■ **REQUIRED WORK**
Using the iron nitride magnets article below, decide whether each statement agrees with it, answering yes or no and quoting the words of the article that settle it. 1. Neodymium is scarce in geological terms. 2. The magnetic moments in atoms with filled electron shells cancel out. 3. Iron and nitrogen are the only elements needed to make the proposed magnets.

[[ QUOTED PASSAGE, beginning ]]

Iron Nitrides: Powerful Magnets Without The Rare Earth Elements

Since their relatively recent appearance on the commercial scene, rare-earth magnets have made quite a splash in the public imagination. The amount of magnetic energy packed into these tiny, shiny objects has led to technological leaps that weren’t possible before they came along, like the vibration motors in cell phones, or the tiny speakers in earbuds and hearing aids. And that’s not to mention the motors in electric vehicles and the generators in wind turbines, along with countless medical, military, and scientific uses.

These advances come at a cost, though, as the rare earth elements needed to make them are getting harder to come by. It’s not that rare earth elements like neodymium are all that rare geologically; rather, deposits are unevenly distributed, making it easy for the metals to become pawns in a neverending geopolitical chess game. What’s more, extracting them from their ores is a tricky business in an era of increased sensitivity to environmental considerations.

Luckily, there’s more than one way to make a magnet, and it may soon be possible to build permanent magnets as strong as neodymium magnets, but without any rare earth metals. In fact, the only thing needed to make them is iron and nitrogen, plus an understanding of crystal structure and some engineering ingenuity.

Getting Everything Lined Up

To start things off, what even is a permanent magnet? Like many simple questions about nature, there’s no easy answer that doesn’t require a fair amount of hand-waving. Even physicists eventually get to a point where their answer comes down to, “We just don’t know.” But that doesn’t mean magnetism is a complete mystery, and the things that we do know about it are pretty straightforward, and actually help in understanding how both rare earth magnets and their alternatives work.

We’ve taken a stab at the basics of magnetism before, but to summarize, any charged particle, like an electron, has what’s known as an intrinsic magnetic moment, meaning they act like little magnets. In atoms with filled electron shells, these magnetic moments cancel each other out because each pair of electrons have moments that point in opposite directions. But in atoms with unpaired electrons in their outer shells, there’s nothing to cancel out the magnetic moments, which means these elements are magnetic. These elements tend to come from two specific areas of the periodic table: the d-block metals like cobalt, nickel, and iron, and the f-block actinides lanthanides, which include the rare-earth metals like samarium, neodymium, and praseodymium.

[[ QUOTED PASSAGE, end ]]
[[ SUPPLIED INFORMATION, beginning ]]

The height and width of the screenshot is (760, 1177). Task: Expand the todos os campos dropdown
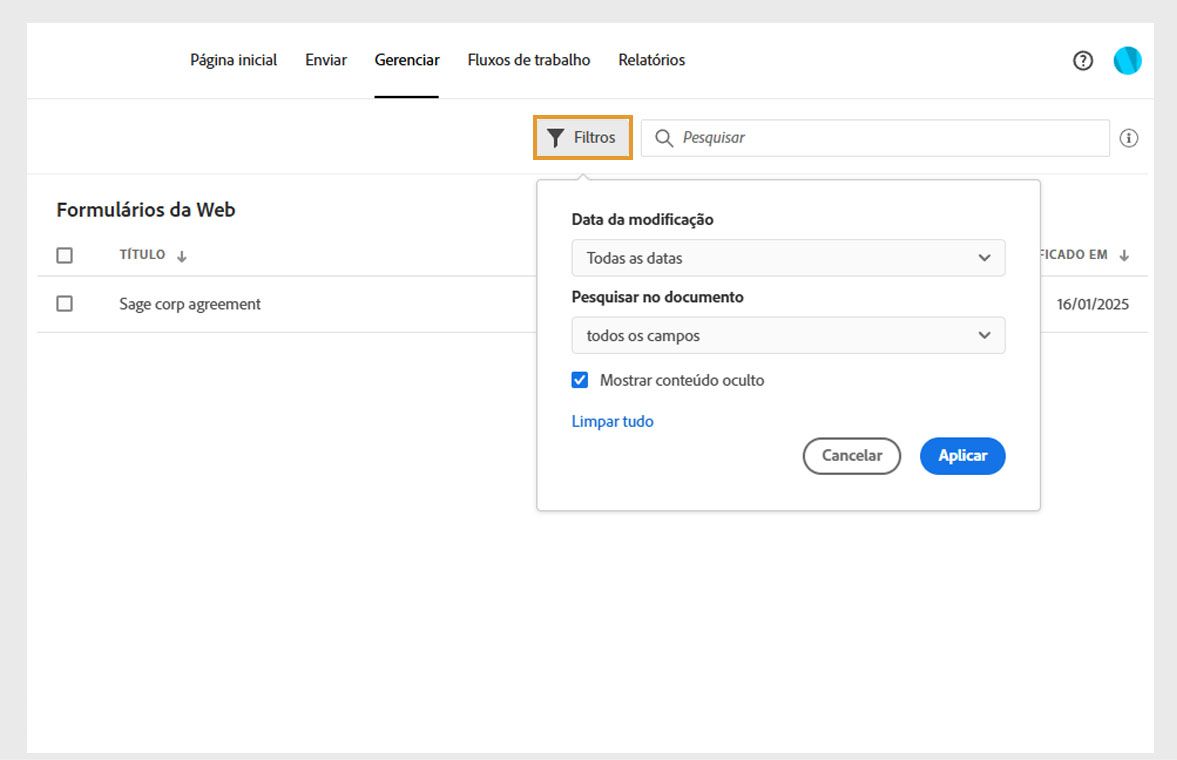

[[ SUPPLIED INFORMATION, end ]]

■ **ANSWER TO THIS PROBLEM**
1. No: "It’s not that rare earth elements like neodymium are all that rare geologically"
2. Yes: "In atoms with filled electron shells, these magnetic moments cancel each other out"
3. Yes: "the only thing needed to make them is iron and nitrogen"